In a letter to the Prime Minister, Dr Manmohan Singh, the Chief Minister, Dr Y.S. Rajasekhara Reddy, said the statute may include specific provisions to empower the regulator to fix price on a cost-plus basis initially, and to gradually introduce competition in the market as the number of players and production increases, leading to eventual deregulation.
Any increase in gas price will have substantial implications on the price of power in Andhra Pradesh and will result in an unjustifiable increase in power sector tariffs. Such an increase will not only bring power sector reforms into disrepute, but will also adversely impact the overall economy of the country, the Chief Minister said in the letter.
Dr Reddy drew the PM's attention to his earlier letter dated March 9, 2005 wherein he had requested that a regulator for pricing of domestically produced gas be appointed.
Pursuant to that letter, a meeting was convened by the Cabinet Secretary with the Chief Secretary of Andhra Pradesh. During the meeting, the Secretary/Ministry of Petroleum and Natural Gas said that necessary legislation with regard to the establishment of an independent regulator for downstream gas had been drafted and it was proposed to be placed before Parliament in its next session.
However, he clarified that for upstream gas, the production sharing contracts for each field would be different and the prices would be related to the market, hence it would be difficult to prescribe a fixed price.
The Chief Minister said: " I would like to bring to your kind attention the fallacy of relating price to the `market' in the gas sector, where there is a significant shortage of supply and a monopoly producer and distributor. Given this situation, allowing the `market' to determine the price will only lead to exploitation."
As an example, in a recent letter to gas-based power projects in Andhra Pradesh, GAIL had informed that ONGC will charge `market' prices at $4.6 per MMBTU (million metric British thermal unit), and with the addition of compression charges of $0.3, the total price per MMBTU will be $4.9 per MMBTU (excluding transportation charges), Dr Reddy said.

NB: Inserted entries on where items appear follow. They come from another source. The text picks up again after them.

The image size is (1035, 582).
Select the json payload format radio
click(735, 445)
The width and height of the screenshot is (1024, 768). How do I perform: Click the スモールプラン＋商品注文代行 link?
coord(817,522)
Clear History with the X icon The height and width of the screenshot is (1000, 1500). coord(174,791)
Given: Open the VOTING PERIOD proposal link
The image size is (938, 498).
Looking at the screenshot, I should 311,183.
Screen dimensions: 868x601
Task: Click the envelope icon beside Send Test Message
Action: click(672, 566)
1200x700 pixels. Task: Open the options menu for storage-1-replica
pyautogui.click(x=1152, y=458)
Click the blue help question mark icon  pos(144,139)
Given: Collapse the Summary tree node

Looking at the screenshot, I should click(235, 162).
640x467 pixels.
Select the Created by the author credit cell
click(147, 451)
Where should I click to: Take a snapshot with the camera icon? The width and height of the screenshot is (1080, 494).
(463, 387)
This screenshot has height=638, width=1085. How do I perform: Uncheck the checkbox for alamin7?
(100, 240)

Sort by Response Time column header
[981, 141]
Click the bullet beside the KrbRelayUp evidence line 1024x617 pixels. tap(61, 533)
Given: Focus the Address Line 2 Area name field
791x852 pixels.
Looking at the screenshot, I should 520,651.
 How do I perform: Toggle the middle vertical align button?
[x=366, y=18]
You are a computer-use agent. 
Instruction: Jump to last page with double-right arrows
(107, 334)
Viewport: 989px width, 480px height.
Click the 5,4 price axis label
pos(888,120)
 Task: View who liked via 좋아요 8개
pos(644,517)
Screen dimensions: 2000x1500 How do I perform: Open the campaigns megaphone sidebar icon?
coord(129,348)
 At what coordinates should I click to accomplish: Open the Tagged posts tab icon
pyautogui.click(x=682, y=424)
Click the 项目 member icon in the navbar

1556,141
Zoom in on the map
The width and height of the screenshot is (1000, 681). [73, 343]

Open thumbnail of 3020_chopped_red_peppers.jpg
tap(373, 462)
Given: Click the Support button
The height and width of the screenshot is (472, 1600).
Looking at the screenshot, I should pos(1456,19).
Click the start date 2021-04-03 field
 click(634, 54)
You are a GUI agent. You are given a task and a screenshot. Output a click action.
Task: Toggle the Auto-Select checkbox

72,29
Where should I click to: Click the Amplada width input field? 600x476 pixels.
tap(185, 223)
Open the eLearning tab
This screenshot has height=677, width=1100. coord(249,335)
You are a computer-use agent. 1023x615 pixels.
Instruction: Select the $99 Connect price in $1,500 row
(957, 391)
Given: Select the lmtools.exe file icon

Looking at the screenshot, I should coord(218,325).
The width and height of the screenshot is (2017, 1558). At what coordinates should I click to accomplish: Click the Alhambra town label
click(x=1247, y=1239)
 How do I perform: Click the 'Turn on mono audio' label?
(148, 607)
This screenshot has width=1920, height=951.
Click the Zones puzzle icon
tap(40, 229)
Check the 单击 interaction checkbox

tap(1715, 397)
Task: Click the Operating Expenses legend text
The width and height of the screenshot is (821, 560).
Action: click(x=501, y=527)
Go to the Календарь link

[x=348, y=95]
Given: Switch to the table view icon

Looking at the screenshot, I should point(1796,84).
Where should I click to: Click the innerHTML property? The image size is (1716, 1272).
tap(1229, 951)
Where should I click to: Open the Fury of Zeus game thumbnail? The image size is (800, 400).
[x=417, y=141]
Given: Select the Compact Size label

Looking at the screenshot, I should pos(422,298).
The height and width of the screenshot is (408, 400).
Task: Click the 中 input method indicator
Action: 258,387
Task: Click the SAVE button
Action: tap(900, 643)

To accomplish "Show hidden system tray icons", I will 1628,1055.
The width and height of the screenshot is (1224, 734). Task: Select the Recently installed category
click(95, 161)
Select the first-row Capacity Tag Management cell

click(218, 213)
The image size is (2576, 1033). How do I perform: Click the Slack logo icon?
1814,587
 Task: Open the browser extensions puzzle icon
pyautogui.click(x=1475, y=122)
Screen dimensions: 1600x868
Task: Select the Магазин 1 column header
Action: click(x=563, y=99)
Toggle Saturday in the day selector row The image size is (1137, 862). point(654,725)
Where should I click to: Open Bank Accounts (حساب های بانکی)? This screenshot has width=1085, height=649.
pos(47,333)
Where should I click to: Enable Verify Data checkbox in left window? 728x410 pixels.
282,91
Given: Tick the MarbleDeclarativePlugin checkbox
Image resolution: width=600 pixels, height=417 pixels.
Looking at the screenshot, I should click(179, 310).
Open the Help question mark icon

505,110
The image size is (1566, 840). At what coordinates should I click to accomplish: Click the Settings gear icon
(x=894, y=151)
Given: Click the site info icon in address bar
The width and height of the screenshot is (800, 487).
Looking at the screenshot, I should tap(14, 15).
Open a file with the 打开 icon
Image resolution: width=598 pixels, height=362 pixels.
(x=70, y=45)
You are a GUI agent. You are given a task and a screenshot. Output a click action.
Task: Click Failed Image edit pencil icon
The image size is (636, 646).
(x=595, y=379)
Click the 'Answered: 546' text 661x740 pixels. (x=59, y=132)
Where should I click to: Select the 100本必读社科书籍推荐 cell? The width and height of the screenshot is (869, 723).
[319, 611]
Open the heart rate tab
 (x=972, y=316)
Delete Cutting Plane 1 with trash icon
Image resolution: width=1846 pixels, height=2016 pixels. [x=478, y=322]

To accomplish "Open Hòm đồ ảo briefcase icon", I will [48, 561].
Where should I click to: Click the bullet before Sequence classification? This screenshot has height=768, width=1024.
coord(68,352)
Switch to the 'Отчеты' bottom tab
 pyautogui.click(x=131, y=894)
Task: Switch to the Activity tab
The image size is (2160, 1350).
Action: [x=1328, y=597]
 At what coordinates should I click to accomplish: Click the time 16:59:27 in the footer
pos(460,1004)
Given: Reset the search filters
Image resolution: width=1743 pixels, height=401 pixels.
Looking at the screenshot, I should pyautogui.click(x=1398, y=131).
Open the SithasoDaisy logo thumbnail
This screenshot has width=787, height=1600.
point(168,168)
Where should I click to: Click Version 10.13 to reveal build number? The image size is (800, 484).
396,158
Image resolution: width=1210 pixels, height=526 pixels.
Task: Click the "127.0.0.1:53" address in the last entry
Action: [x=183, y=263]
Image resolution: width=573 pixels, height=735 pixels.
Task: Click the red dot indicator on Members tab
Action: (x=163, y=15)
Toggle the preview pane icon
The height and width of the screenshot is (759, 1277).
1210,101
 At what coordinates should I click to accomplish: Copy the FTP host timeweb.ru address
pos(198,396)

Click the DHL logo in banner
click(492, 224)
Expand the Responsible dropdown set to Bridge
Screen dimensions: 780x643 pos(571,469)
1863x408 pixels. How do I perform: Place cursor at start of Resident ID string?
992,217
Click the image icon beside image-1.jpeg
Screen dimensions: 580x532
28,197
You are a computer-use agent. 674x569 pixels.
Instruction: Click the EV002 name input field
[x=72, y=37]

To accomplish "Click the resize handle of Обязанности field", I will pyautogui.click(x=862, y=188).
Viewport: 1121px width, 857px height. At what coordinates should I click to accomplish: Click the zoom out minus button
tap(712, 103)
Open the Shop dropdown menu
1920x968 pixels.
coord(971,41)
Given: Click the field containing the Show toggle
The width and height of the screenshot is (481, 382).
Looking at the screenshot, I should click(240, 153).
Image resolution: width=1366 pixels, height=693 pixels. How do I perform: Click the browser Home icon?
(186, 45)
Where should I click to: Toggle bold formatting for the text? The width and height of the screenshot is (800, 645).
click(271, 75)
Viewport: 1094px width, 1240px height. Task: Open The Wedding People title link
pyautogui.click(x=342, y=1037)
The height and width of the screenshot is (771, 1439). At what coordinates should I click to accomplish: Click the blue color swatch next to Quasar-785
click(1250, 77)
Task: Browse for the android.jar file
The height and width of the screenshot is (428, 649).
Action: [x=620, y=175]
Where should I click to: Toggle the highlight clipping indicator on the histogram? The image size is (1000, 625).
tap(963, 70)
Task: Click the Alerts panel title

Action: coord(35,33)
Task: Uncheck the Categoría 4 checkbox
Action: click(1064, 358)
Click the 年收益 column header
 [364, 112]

Only two years ago, NTPC had through tender, obtained a price of $2.97 per MMBTU (including transportation charges) for deep-sea gas. Since then, there has been a further reduction in the supply of gas, and the communication offering gas at $4.9 per MMBTU only validates our stand that no market can operate in a shortage situation and when there are an inadequate number of players.
Therefore, the stand of the Ministry of Petroleum and Natural Gas that pricing for upstream gas would be related to the `market' may not be sustainable. If the `market' being referred to is the international market, it is unacceptable, as gas exploration and production are indigenous efforts.
It is for the above reasons that we have been requesting that a market regulator be put in place for domestically produced natural gas, the Chief Minister said in the letter.